Chemical compounds containing a gold to carbon bond (organogold or gold organyls) exist with a wide range of structural motifs (Reviews: Herrmann, Elschenbroich, Parish, Patai). The gold carbide Au₂C₂ was discovered as early as 1900. The metal can exist as Gold(I) or gold(III).

Gold(I) complexes are 2-coordinate, linear , diamagnetic , 14 electron species. They exist as adducts LAuR with as ligand L for instance a triphenylphosphine or a isocyanide. The ligand prevents reduction of Au(I) to metallic Au(0) with dimerization of the organic residue. Gold(I) can also exist as aurate MAuR₂ (the ate complex) whereby the cation is usually fitted with a complexing agent to improve stability. Gold is known to form acetylides (capable of forming polymeric structures), carbenes and carbynes. The classic method for the preparation of LAuR compounds is by reaction of a Grignard reagent with a gold(I) halide. A subsequent reaction with a organolithium R-Li forms the ate complex.

In a special group of compounds, an aryl carbon atom acts as a bridge between two gold atoms. One such compound, MesAu₅,is formed in a reaction between Au(CO)Cl and the mesityl Grigard. Carbon can be coordinated with gold up to a value to 6. Compounds of the type C(AuL)₄ are isolobal with methane and those of type C(AuL)₅⁺ isolobal with the methanium ion.
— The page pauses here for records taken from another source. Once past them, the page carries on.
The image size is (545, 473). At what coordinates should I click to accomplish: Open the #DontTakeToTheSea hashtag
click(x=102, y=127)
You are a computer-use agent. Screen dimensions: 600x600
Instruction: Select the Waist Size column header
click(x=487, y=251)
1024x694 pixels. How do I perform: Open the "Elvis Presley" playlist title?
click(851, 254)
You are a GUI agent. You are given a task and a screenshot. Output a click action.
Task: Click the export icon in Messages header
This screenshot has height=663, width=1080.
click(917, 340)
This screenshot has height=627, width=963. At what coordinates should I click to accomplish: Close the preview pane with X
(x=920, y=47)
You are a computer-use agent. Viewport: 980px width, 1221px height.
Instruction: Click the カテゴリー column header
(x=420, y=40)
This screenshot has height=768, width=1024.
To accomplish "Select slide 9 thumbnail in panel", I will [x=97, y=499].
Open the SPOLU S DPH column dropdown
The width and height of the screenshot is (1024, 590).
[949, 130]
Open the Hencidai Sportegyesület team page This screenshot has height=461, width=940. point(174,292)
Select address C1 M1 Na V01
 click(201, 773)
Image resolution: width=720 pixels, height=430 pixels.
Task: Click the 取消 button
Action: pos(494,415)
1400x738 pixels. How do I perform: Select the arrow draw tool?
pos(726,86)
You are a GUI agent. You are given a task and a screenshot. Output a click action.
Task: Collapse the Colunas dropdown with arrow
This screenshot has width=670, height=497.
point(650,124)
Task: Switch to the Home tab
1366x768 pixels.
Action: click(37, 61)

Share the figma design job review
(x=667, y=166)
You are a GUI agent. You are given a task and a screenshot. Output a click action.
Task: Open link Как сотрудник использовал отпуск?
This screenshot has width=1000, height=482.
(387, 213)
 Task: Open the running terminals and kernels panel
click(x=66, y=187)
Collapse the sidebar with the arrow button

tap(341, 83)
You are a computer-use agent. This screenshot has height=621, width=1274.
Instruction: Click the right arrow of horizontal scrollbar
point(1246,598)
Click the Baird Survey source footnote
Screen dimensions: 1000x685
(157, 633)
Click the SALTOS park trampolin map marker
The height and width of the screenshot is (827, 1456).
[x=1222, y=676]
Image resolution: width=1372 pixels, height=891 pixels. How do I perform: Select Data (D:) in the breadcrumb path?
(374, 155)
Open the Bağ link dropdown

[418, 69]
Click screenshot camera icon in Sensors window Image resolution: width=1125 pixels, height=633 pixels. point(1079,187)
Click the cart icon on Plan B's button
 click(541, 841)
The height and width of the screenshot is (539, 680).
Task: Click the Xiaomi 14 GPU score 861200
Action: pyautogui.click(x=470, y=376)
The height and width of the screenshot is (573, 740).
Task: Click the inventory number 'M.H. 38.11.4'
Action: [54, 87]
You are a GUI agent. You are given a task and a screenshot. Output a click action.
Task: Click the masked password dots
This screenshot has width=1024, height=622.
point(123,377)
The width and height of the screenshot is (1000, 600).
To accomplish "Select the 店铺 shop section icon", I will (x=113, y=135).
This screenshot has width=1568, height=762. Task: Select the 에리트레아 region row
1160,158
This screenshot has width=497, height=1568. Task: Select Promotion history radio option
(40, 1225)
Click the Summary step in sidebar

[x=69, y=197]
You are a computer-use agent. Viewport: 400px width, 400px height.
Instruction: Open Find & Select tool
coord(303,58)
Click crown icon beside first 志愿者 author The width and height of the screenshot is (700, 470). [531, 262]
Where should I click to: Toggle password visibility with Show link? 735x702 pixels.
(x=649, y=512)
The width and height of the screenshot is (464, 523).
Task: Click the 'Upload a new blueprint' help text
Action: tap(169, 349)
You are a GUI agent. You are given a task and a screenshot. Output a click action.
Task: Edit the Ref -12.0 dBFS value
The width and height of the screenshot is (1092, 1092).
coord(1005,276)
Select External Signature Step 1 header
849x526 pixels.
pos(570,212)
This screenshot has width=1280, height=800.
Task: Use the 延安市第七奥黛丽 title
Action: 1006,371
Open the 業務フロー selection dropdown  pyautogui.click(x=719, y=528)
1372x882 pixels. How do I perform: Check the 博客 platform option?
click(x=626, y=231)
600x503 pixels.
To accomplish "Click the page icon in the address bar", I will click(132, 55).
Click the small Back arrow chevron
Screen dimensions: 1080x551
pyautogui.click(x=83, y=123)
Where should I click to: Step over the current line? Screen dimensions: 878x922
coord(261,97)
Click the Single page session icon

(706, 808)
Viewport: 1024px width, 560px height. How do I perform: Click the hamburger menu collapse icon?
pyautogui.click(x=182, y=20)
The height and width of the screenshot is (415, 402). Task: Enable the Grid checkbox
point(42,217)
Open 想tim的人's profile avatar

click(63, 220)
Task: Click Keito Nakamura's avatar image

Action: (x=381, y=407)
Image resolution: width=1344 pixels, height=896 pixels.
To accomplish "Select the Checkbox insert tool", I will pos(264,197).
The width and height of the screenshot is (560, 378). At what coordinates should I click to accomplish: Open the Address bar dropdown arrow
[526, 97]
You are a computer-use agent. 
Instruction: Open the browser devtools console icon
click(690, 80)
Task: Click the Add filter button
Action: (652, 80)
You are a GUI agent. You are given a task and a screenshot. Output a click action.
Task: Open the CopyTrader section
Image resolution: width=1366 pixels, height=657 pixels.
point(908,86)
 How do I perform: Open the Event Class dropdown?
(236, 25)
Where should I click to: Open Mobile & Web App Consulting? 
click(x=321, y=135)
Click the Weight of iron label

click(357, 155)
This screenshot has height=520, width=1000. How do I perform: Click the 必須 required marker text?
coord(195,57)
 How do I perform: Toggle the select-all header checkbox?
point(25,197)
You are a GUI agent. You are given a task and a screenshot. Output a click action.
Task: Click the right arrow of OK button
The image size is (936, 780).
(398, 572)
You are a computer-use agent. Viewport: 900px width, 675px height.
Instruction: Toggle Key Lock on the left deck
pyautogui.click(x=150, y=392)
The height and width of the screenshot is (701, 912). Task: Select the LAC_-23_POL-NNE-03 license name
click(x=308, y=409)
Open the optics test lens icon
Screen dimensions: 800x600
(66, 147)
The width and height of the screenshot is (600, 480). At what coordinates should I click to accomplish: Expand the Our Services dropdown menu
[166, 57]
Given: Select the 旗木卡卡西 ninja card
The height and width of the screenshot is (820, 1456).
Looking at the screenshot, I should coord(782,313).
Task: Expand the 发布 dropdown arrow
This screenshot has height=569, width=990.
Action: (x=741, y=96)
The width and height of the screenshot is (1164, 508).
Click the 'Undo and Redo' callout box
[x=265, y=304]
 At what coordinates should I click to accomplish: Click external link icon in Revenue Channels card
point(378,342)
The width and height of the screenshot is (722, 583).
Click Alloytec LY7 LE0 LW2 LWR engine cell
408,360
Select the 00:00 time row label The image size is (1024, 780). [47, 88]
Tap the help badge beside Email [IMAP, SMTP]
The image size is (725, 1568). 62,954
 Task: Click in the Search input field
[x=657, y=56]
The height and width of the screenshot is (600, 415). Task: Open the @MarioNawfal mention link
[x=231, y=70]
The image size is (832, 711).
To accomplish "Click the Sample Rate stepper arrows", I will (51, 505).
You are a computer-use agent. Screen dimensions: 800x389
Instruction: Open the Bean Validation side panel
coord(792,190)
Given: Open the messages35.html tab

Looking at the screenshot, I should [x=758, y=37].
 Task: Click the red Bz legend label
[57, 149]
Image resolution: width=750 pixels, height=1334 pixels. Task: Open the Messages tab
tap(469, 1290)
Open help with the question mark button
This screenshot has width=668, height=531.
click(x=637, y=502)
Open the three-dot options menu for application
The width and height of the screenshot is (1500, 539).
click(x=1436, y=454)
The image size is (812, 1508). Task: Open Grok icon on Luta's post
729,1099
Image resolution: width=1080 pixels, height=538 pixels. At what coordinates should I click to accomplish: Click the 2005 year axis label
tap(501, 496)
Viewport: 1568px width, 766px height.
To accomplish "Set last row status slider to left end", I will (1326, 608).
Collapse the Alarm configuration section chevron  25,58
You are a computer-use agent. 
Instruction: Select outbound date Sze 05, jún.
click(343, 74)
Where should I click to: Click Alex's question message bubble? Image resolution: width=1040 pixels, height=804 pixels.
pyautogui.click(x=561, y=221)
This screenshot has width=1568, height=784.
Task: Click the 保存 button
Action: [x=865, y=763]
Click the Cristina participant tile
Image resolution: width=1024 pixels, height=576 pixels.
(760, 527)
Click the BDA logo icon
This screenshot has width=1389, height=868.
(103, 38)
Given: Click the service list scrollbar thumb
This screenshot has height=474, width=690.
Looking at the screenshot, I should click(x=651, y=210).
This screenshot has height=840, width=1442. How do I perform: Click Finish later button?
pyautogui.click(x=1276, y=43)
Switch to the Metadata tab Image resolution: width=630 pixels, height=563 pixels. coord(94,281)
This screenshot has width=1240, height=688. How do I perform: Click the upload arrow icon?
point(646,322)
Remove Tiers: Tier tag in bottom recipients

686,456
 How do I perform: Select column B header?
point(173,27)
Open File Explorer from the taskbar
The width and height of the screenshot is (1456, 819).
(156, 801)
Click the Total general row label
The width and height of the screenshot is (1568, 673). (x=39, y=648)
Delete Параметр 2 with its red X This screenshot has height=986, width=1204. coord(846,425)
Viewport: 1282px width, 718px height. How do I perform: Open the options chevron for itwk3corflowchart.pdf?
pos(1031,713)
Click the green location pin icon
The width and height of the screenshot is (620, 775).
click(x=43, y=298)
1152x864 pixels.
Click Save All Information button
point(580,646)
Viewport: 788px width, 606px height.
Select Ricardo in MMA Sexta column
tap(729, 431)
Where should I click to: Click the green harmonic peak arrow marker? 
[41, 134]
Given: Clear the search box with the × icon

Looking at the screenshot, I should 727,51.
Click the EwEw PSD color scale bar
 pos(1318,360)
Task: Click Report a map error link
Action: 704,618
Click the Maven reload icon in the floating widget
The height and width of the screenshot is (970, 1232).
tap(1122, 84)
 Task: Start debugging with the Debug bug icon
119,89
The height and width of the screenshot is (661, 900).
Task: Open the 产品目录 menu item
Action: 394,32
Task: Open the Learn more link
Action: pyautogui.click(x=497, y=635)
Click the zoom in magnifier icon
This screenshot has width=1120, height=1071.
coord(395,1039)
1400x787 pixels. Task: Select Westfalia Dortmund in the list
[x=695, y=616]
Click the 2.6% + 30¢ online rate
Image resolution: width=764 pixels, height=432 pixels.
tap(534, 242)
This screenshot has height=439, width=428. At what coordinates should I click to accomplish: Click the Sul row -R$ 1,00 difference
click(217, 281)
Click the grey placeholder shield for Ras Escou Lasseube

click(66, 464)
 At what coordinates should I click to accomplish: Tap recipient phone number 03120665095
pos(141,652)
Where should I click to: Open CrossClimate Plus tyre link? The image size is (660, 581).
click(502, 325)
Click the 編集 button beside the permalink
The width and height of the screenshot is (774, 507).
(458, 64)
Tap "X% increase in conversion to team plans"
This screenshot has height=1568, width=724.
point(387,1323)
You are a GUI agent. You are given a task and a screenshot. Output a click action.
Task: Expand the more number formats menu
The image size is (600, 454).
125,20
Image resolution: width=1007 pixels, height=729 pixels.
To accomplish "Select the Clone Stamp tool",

Gold(III) complexes are 4 coordinate , square planar, diamagnetic, toxic, 16 electron species. When the formal coordination number is less than 4, ligands such as chlorine can make up for it by forming a bridging ligand. Intramolecular chelation is another strategy. In general gold(III) compounds are toxic and therefore less studied than gold(I). For all practical purposes the chemistry is confined to monoarylgold(III) complexes.